• [SELECTION]
## Start

You are viewing a plain text version of this content. The canonical link for it is here.
Posted to commits@pulsar.apache.org by zh...@apache.org on 2020/05/20 04:22:36 UTC

[pulsar] branch master updated: [website] [release] add blog for 2.5.2 release (#6997)

This is an automated email from the ASF dual-hosted git repository.

zhaijia pushed a commit to branch master
in repository https://gitbox.apache.org/repos/asf/pulsar.git


The following commit(s) were added to refs/heads/master by this push:
     new ca614b5  [website] [release] add blog for 2.5.2 release (#6997)
ca614b5 is described below

commit ca614b50b6e99ca6e9f5db196d80a2451e932956
Author: Jia Zhai <zh...@apache.org>
AuthorDate: Wed May 20 12:22:24 2020 +0800

    [website] [release] add blog for 2.5.2 release (#6997)
    
    * add blog for 2.5.2 release
    
    * change following penghui's comments
---
 .../website/blog/2020-05-19-Apache-Pulsar-2-5-2.md | 132 +++++++++++++++++++++
 1 file changed, 132 insertions(+)

diff --git a/site2/website/blog/2020-05-19-Apache-Pulsar-2-5-2.md b/site2/website/blog/2020-05-19-Apache-Pulsar-2-5-2.md
new file mode 100644
index 0000000..1e2f9a0
--- /dev/null
+++ b/site2/website/blog/2020-05-19-Apache-Pulsar-2-5-2.md
@@ -0,0 +1,132 @@
+---
+author: Jia Zhai
+authorURL: https://twitter.com/Jia_Zhai
+title: Apache Pulsar 2.5.2
+---
+
+We are proud to publish Apache Pulsar 2.5.2. This is the result of a huge effort from the community, with over 56 commits, general improvements and bug fixes.
+
+For detailed changes related to 2.5.2 release, refer to the <b>[release notes](/release-notes/#2.5.2)</b> and the <b>[PR list for Pulsar 2.5.2](https://github.com/apache/pulsar/pulls?q=is:pr%20label:release/2.5.2%20is:closed)</b>.
+
+The following highlights some improved features and fixed bugs in this release.
+
+<!--truncate-->
+
+## Implement AutoTopicCreation by namespace level override
+
+Introduce a new namespace policy `autoTopicCreationOverride`, which enables an override of broker `autoTopicCreation` settings on the namespace level. You can disable `autoTopicCreation` for the broker while allowing it on a specific namespace.
+
+## Add customized deletionLag and threshold for offloading policies per namespace
+
+Support configuring `deletionLag` and threshold in the offloading policy on the namespace level to remove data from the offloaded tiered storage.
+
+## Invalidate managed ledgers ZooKeeper cache instead of reloading on watcher triggered
+
+The ZooKeeper children cache is reloaded for z-nodes when topics are frequently created or deleted. This creates additional load on the ZooKeeper and the broker, slows down brokers and makes them less stable. In this release, `ZooKeeperManagedLedgerCache` is introduced to invalidate instead of reloading the ZooKeeper cache, when topics are created or deleted. This helps reduce pressures on the ZooKeeper.

## End

• [EXTRACTED DATA]
## Start

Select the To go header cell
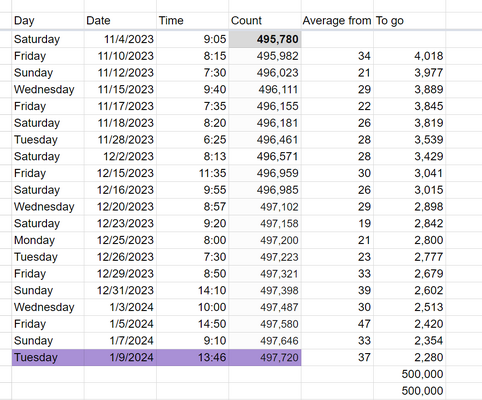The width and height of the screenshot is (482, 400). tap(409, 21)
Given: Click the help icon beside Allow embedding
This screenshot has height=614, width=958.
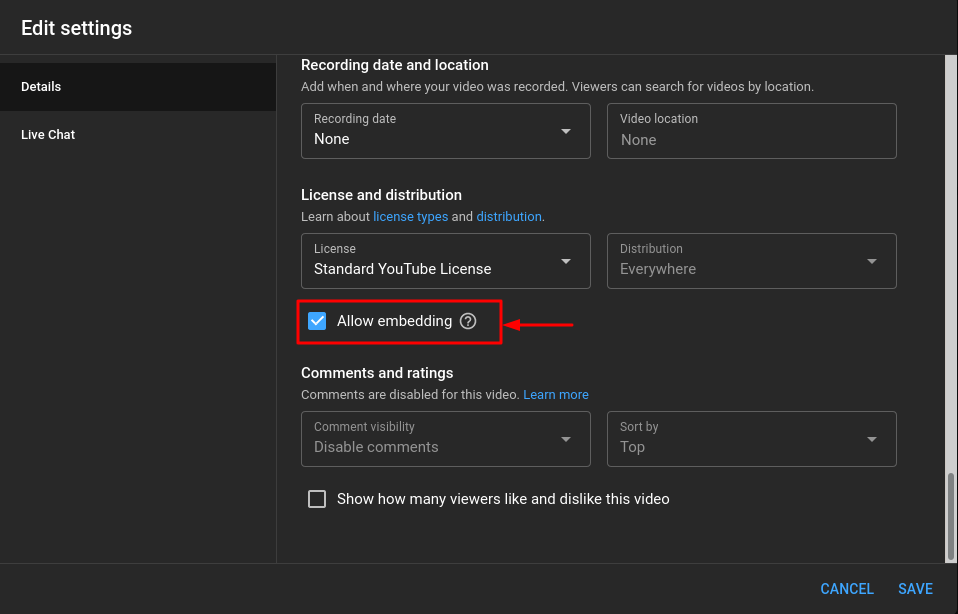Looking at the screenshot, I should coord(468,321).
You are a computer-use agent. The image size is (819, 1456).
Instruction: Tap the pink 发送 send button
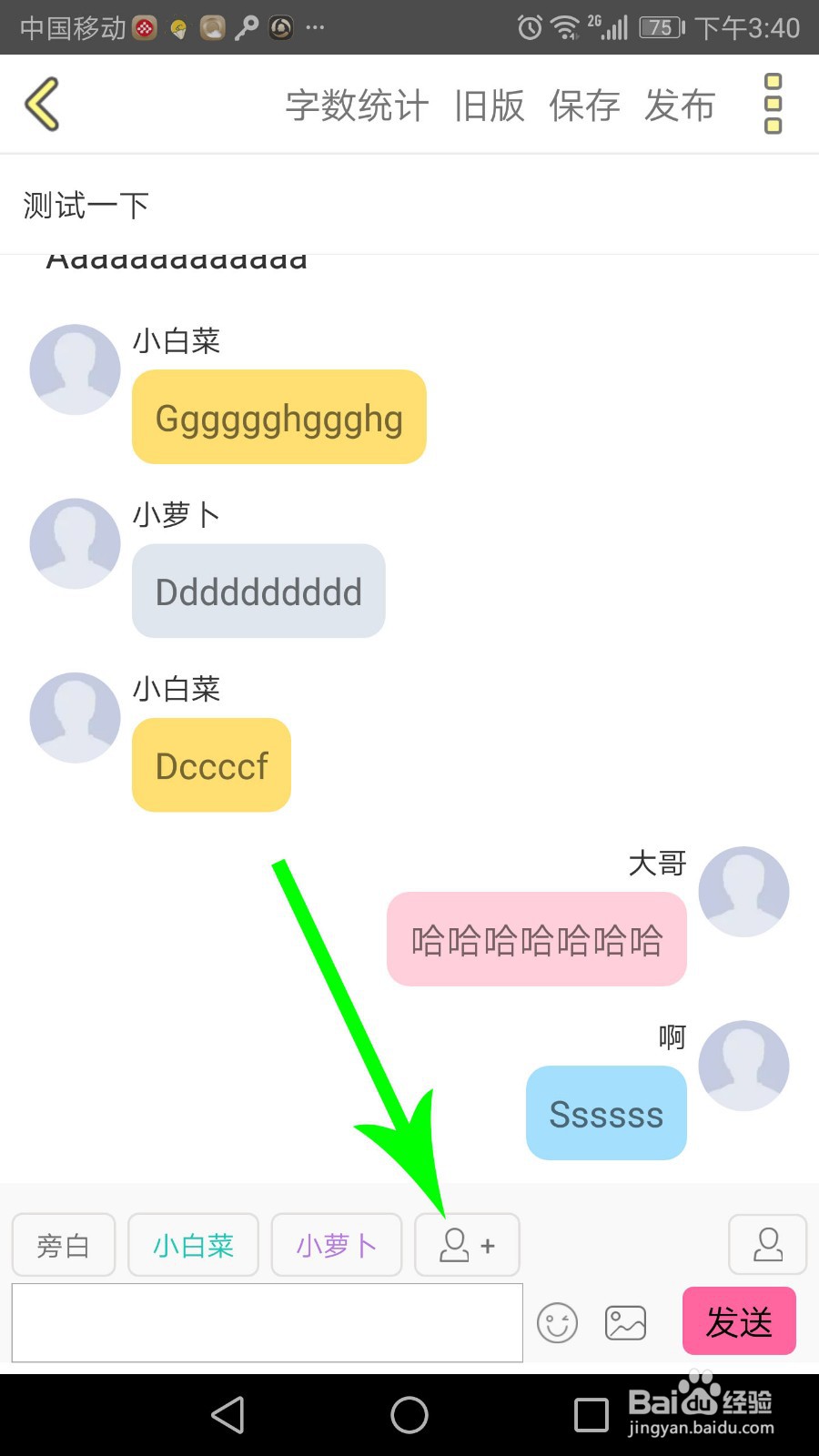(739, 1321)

## End
## Start

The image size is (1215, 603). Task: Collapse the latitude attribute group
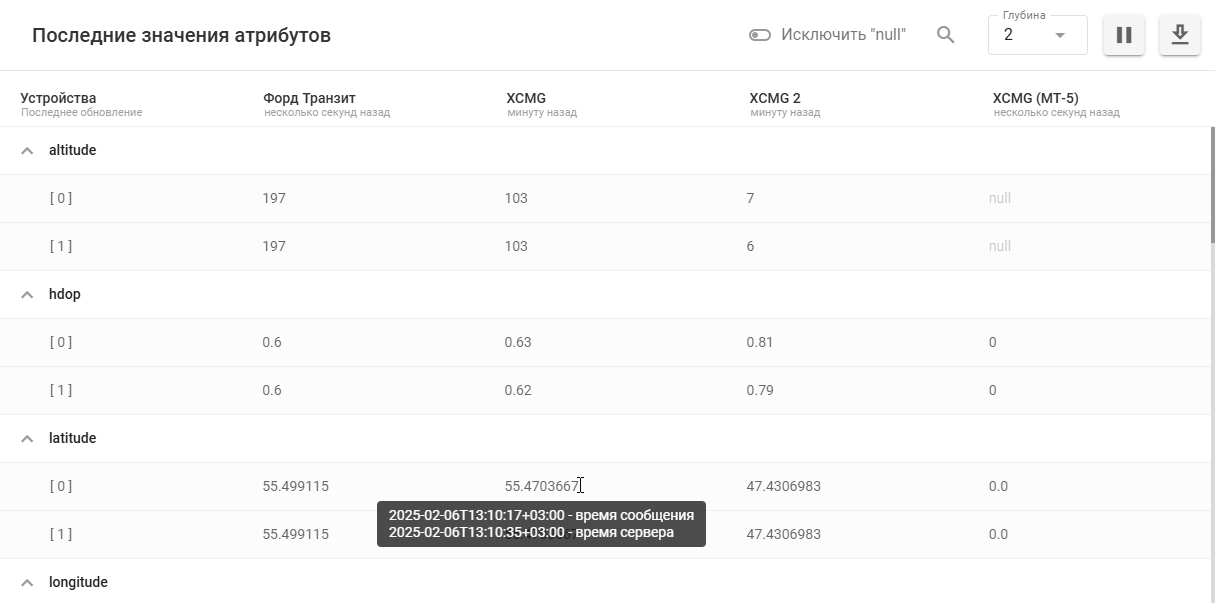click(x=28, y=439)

## End
## Start

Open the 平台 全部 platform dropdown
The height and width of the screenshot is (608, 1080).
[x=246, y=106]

## End

• [THE PROBLEM]
Copy from the Pulsar 2.5.2 commit email, starting at "ca614b5 is described" and ending at "changed, 132 insertions(+)", word for word.

• [ANSWER IN FULL]
ca614b5 is described below

commit ca614b50b6e99ca6e9f5db196d80a2451e932956
Author: Jia Zhai <zh...@apache.org>
AuthorDate: Wed May 20 12:22:24 2020 +0800

    [website] [release] add blog for 2.5.2 release (#6997)
    
    * add blog for 2.5.2 release
    
    * change following penghui's comments
---
 .../website/blog/2020-05-19-Apache-Pulsar-2-5-2.md | 132 +++++++++++++++++++++
 1 file changed, 132 insertions(+)